* BEGIN PROVIDED ENTRIES *

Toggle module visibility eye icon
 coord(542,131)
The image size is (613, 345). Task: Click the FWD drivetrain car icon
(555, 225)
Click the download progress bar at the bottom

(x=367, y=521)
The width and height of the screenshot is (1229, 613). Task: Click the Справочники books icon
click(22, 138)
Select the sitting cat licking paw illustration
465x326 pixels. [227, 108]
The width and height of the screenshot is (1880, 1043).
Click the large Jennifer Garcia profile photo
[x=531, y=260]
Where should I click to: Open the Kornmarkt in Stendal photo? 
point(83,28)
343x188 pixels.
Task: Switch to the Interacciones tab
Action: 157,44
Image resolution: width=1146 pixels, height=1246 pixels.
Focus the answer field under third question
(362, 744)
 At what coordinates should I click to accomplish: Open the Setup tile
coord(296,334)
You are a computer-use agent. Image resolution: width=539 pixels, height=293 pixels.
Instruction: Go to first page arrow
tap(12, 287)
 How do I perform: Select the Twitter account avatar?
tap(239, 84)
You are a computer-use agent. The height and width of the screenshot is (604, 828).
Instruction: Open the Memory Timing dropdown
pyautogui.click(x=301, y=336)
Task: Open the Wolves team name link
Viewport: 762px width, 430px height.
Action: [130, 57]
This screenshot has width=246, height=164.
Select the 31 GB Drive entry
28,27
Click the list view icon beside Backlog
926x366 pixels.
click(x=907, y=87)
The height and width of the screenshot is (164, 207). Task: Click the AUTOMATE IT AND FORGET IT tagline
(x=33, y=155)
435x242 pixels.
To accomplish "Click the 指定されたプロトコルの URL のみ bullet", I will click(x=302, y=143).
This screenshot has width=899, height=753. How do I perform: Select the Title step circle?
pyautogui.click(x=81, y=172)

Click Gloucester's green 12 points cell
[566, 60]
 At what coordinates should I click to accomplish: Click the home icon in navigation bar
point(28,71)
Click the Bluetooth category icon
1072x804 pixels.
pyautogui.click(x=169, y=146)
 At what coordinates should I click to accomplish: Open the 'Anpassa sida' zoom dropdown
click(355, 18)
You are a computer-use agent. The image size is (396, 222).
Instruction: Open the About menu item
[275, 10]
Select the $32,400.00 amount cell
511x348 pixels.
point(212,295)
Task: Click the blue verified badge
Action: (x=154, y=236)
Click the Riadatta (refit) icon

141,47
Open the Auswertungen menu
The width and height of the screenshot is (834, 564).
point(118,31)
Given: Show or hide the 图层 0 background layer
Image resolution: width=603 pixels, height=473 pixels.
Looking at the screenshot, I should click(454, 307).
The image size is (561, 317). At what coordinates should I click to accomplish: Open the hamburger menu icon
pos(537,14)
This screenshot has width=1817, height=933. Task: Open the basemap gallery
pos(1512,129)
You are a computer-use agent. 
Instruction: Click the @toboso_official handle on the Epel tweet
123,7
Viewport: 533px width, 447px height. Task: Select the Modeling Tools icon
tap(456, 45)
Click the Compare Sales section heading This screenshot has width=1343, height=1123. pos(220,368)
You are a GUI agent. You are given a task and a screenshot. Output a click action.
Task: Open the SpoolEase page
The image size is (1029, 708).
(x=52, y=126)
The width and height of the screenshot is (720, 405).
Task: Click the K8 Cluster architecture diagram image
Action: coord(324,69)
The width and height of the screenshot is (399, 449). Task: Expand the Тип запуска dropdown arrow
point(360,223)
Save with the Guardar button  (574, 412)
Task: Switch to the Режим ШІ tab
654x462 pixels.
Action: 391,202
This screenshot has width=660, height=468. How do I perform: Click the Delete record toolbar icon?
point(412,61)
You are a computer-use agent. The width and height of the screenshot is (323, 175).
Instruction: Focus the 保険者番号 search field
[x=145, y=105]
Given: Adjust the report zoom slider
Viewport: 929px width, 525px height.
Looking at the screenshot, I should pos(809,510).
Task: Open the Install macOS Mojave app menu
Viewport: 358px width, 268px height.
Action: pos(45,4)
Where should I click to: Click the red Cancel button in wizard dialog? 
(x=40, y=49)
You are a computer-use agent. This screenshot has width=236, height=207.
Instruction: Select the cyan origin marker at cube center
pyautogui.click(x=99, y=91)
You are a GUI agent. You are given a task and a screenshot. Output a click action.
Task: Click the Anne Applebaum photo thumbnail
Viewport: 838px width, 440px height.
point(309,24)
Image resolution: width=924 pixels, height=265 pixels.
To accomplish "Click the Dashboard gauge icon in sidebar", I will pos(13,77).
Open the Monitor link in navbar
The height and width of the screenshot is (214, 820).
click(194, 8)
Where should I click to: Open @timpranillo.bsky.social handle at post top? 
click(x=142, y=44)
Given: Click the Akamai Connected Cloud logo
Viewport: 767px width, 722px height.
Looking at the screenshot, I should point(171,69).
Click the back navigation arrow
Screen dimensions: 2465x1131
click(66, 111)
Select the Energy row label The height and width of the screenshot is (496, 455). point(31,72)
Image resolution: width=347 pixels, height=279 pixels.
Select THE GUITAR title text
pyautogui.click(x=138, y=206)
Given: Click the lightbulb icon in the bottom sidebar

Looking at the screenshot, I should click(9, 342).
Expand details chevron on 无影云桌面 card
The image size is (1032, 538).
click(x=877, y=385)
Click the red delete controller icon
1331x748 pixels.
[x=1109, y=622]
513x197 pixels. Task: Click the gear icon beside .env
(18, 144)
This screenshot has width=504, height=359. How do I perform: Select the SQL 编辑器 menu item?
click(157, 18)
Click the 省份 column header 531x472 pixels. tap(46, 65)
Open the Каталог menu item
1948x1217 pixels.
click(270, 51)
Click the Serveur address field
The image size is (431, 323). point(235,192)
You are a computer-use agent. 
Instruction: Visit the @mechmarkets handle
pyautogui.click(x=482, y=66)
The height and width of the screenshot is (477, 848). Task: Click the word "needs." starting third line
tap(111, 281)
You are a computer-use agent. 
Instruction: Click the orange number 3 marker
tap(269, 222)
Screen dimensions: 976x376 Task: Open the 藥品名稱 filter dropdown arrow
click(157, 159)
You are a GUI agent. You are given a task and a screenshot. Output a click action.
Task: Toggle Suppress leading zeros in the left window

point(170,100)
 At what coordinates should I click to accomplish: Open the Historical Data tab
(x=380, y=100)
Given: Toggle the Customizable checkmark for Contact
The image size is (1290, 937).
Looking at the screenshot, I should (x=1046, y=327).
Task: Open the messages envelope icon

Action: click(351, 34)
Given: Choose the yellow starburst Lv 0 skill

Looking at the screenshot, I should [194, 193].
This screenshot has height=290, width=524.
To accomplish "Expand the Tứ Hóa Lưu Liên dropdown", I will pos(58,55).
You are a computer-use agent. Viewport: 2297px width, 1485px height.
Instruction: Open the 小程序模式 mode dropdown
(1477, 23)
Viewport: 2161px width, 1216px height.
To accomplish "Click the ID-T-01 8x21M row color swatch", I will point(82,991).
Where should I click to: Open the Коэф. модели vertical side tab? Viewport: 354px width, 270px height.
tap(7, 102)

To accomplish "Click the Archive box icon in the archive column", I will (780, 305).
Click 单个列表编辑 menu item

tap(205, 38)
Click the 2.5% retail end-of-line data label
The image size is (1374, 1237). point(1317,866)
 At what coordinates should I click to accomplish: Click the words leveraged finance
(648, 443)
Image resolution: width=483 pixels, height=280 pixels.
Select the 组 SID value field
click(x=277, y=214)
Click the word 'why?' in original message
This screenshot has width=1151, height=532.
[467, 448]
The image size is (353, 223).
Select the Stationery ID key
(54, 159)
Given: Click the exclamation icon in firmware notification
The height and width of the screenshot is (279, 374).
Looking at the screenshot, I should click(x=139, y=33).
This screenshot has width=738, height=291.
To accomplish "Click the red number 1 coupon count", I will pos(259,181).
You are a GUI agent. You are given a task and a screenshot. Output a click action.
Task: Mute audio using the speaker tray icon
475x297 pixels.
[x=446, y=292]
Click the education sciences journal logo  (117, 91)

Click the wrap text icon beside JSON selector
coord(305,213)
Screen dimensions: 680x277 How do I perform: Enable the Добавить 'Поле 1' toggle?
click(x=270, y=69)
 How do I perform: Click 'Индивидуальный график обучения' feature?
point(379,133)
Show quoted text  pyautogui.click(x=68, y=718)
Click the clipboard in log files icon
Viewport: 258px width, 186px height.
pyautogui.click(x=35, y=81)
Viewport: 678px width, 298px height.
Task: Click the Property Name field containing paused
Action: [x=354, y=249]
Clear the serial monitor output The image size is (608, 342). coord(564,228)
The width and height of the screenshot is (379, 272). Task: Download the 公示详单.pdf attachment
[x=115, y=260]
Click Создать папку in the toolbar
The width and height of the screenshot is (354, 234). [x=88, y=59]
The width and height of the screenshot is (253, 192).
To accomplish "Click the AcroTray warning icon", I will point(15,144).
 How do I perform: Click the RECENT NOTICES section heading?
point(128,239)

* END PROVIDED ENTRIES *

WORK REQUIRED: Rewrite the entries in the stretch from the line containing "The height and width of the screenshot is (477, 848)." through the line containing "click(157, 159)", replacing "orange" with "red" and leaving everything else unchanged.

EXERCISE ANSWER:
The height and width of the screenshot is (477, 848). Task: Click the word "needs." starting third line
tap(111, 281)
You are a computer-use agent. 
Instruction: Click the red number 3 marker
tap(269, 222)
Screen dimensions: 976x376 Task: Open the 藥品名稱 filter dropdown arrow
click(157, 159)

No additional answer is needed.